Egypt’s PMI for non-oil activities faces fastest drop in activity in two years – Markets & Companies – Business
This is the second time the PMI has risen in 2022, with the index hitting 48.1 in February.
In its Egypt report, S&P said Egypt’s PMI was still below the neutral 50 threshold, indicating a solid deterioration in trading conditions that was the second fastest since June 2020.
The sector also saw a notable decline in new orders in April as customer demand waned under pressure from rising costs of living and selling expenses.
Meanwhile, new business fell in April for the eighth consecutive month due to weak domestic demand and a drop in new export sales, the report said.
In April, the Ministry of Trade and Industry said Egypt’s non-oil exports increased by $1.5 billion (20%) in the first quarter (Q1) of 2022 (Jan-March) for reach $9.1 billion, compared to $7.6 billion in 1Q 2021. despite the current global economic challenges.
“Reduced demand pressures meant that many companies had some spare capacity in April, as indicated by a slight decrease in backlogs. Subsequently, some companies reported leaving vacancies unfilled. , leading to the fastest decline in employment levels seen in exactly one year,” the report explains.
“Despite the acceleration in business costs, Egyptian business selling prices rose only slightly in April. In fact, the increase was the smallest seen since July 2021, as businesses chose to absorb much of the cost burden rather than pass it on to their customers,” he added.
The report further indicates that business conditions in Egypt’s non-oil economy remained under pressure from the inflationary wave, supply problems and geopolitical tensions in April.
According to the latest data from the PMI survey, the decline in private sector business activity in April was fueled by a sharp drop in customer demand and higher input costs, both of which led to a reduction of business purchasing activity as well as a reduction in the number of jobs. at the fastest pace in a year.
“Despite improving from a record low in March, business confidence is on the decline again as companies expect pricing pressures to remain severe,” the report said.
David Owen – an economist at S&P Global – said non-oil business activity in Egypt continued to fall sharply in April as companies faced a further rise in materials and energy costs due to the Ukraine- Russian currency and a devaluation of the Egyptian pound. end of March.

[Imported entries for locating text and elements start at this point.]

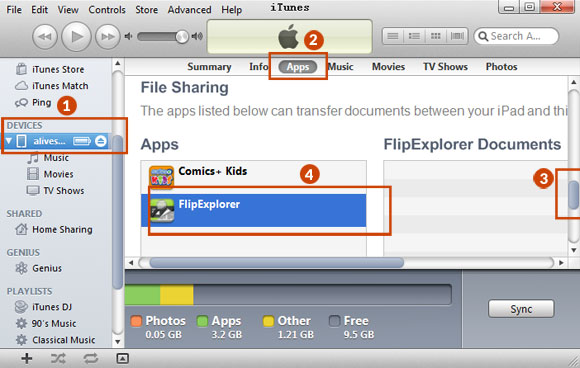The image size is (580, 368).
Task: Click the Play button
Action: [76, 37]
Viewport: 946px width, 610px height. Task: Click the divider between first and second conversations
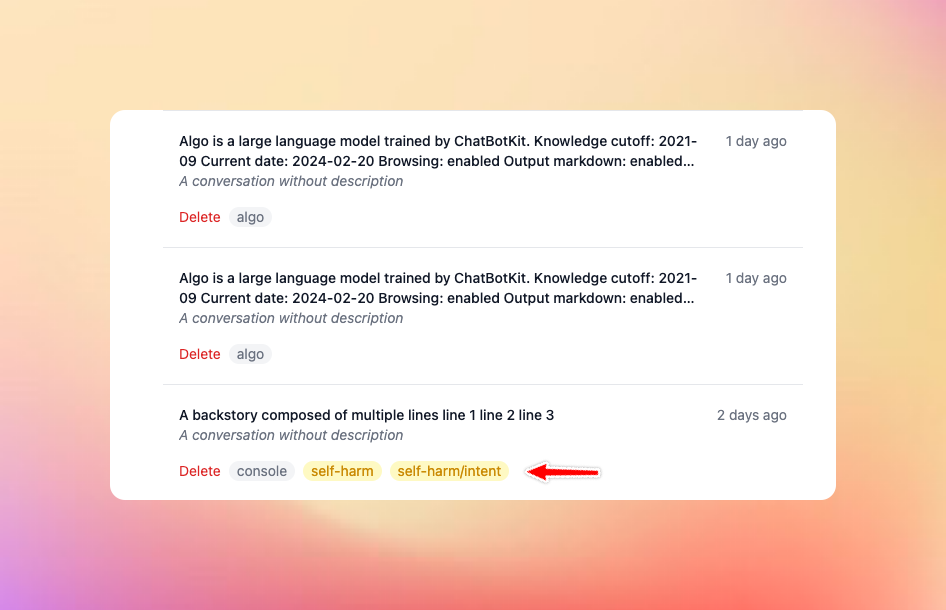[x=482, y=247]
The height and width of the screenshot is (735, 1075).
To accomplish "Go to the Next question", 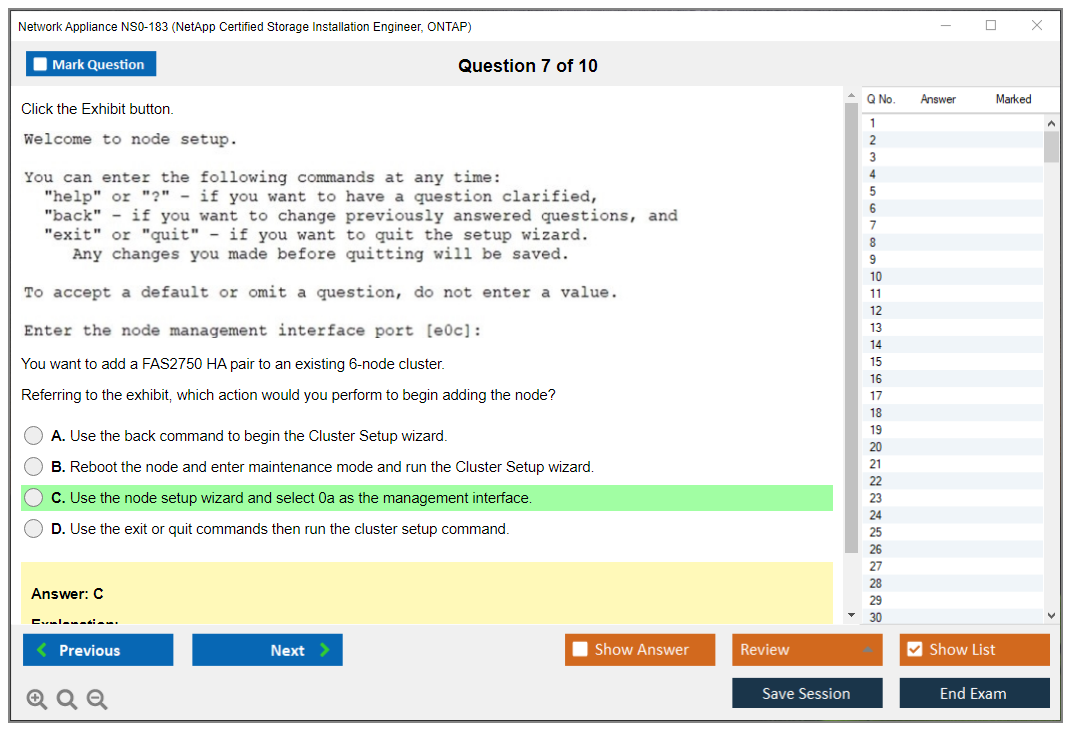I will (x=267, y=650).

“Manufacturers remained the most exposed to these setbacks, with rising commodity prices and supply shortages leading to a sharp reduction in the production of goods, although wholesale, retail and service trade also suffered. a drop in activity. Construction was the only bright spot, as PMI data suggested that activity and new work had increased for the first time in 2022 so far,” Owen explained.
He added that the continuation of the war in Ukraine meant that non-oil private sector companies expected further pricing and supply challenges, causing a further negative outlook for business activity in the country.
“The gap between input prices and output prices also indicates that companies are bearing much of the cost burden and delaying price increases until the demand situation has improved,” he said. he added.
The Central Agency for Public Mobilization and Statistics (CAPMAS) is expected to announce April inflation figures on Tuesday.
The latest CAPMAS figures showed that Egypt’s headline annual inflation in urban areas accelerated to 10.5% in March from 8.8% in February, fueled by rising food prices and energy during the war in Ukraine.